Russia confirms missile sale to Iran

Russia has struck a deal to provide Iran with short-range surface-to-air missiles, Defence Minister Sergei Ivanov has said, prompting immediate criticism from Washington.

Iran already has Russian-made Sam-6 missiles

Russian media reported on Friday that Russian and Iranian officials had signed contracts in November worth a billion dollars for weapons including up to 30 Tor-M1 missile systems to be delivered over the next two years.

“A contract for the delivery of air defence Tor missile systems to Iran has indeed been signed,” Ivanov said in comments broadcast by the state channel Rossiya on Monday.

The defence minister defended the deal, saying the weapons system was purely defensive.

“This is exclusively, 100%, defensive weaponry,” he said, pointing out that the missiles could only strike targets in the air. “This unequivocally will not change the balance of forces in the region,” the Interfax news agency quoted him as saying.

American objections

Nevertheless, US State Department spokesman Adam Ereli said the United States strongly opposed the missile sale, adding that Undersecretary of State Nicholas Burns made the point in talks with Russian officials last week in Moscow.

“We certainly do not feel that this is a sale that would serve the interests of us or the region,” said Ereli. “We will continue to pursue this issue with Russia.”

The reports of the missile sale rang alarm bells in Israel, which considers Iran its biggest threat.

“This is exclusively, 100%, defensive weaponry”

Sergei Ivanov,
Russian defence minister

Israeli concerns were heightened recently when Iranian President Mahmoud Ahmadinejad said Israel should be “wiped off the map”.

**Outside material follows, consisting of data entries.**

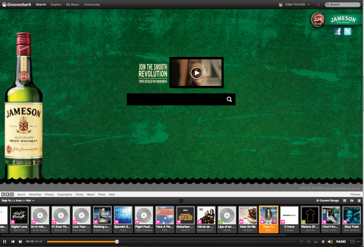Click the play button on the Jameson video

point(196,72)
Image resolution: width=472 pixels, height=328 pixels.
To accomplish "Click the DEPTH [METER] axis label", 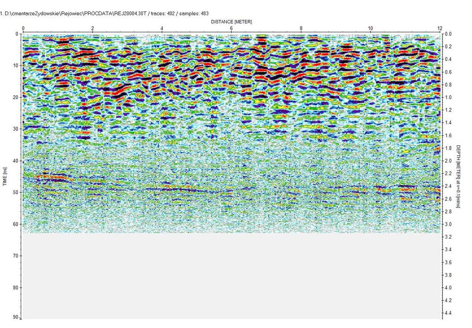I will [459, 176].
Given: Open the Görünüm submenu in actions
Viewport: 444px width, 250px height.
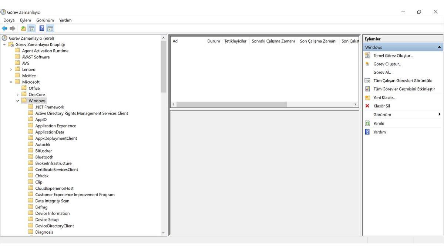Looking at the screenshot, I should click(x=439, y=114).
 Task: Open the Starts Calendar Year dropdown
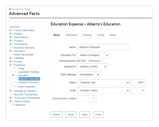[x=104, y=83]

Senior Israeli politicians have ratcheted up the tough talk against Iran, led by former prime minister Benjamin Netanyahu’s call for a strike against Iranian nuclear installations.

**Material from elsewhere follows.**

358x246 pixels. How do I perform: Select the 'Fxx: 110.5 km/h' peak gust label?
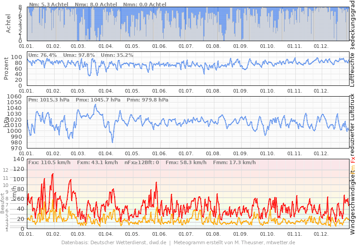pyautogui.click(x=49, y=162)
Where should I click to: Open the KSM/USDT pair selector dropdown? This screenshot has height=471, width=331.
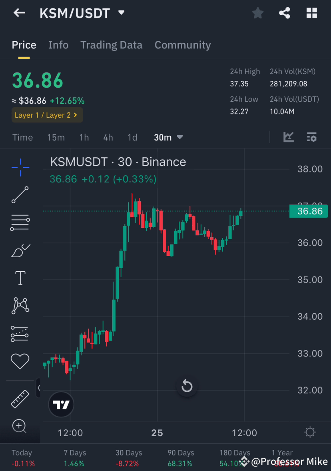(x=121, y=12)
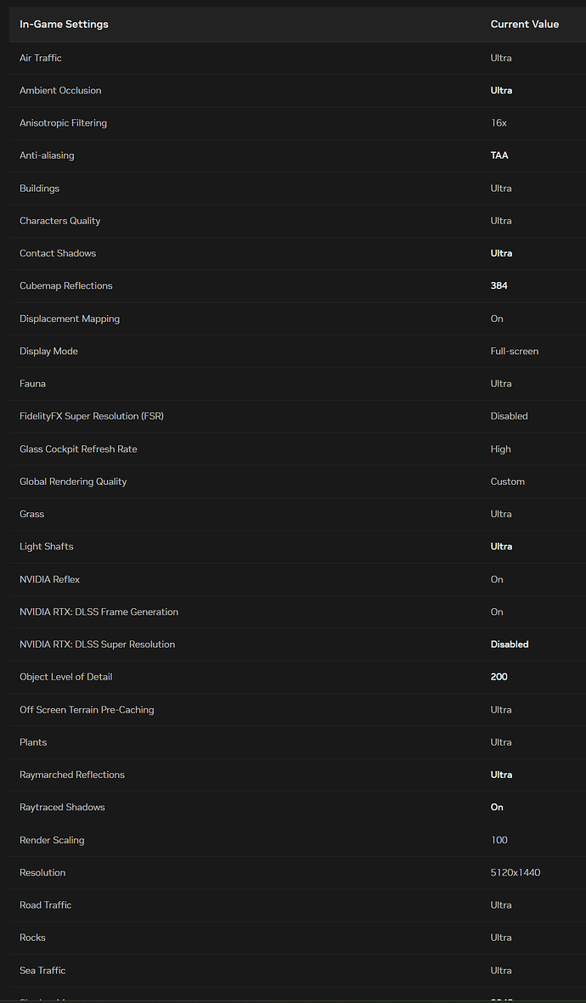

Netanyahu told the Maariv daily in comments published on Monday that the solution was a pre-emptive strike similar to the 1981 Israeli attack that destroyed an unfinished Iraqi nuclear reactor.

Defensive weapons

Interfax said the mobile Tor-M1 system could identify up to 48 targets and fire at two targets simultaneously at a height of up to 6100 metres (20,000 feet). 

On Saturday, an influential Iranian official downplayed the deal, telling the Islamic Republic News Agency that Iran had been trading arms with many countries and would continue to do so.

The US and Russia are supporting efforts by the European Union to persuade Iran to halt development of nuclear weapons in exchange for economic incentives, such as trade opportunities.

Russia, which has a long and lucrative relationship with Iran, has offered to try to resolve a key dispute by offering to enrich uranium for an Iranian civilian nuclear energy programme as a safeguard against Iran using enrichment for weapons purposes.